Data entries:
★ ★ ★ ★
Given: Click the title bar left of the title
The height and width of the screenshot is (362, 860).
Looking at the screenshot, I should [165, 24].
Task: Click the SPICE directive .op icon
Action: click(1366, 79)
★ ★ ★ ★
▸ EXERCISE DESCRIPTION
Count the lines in the entries above that contain the string "screenshot", with uppercase and lowercase treated as different. Reply with only the number.

▸ SOLVED PROBLEM
2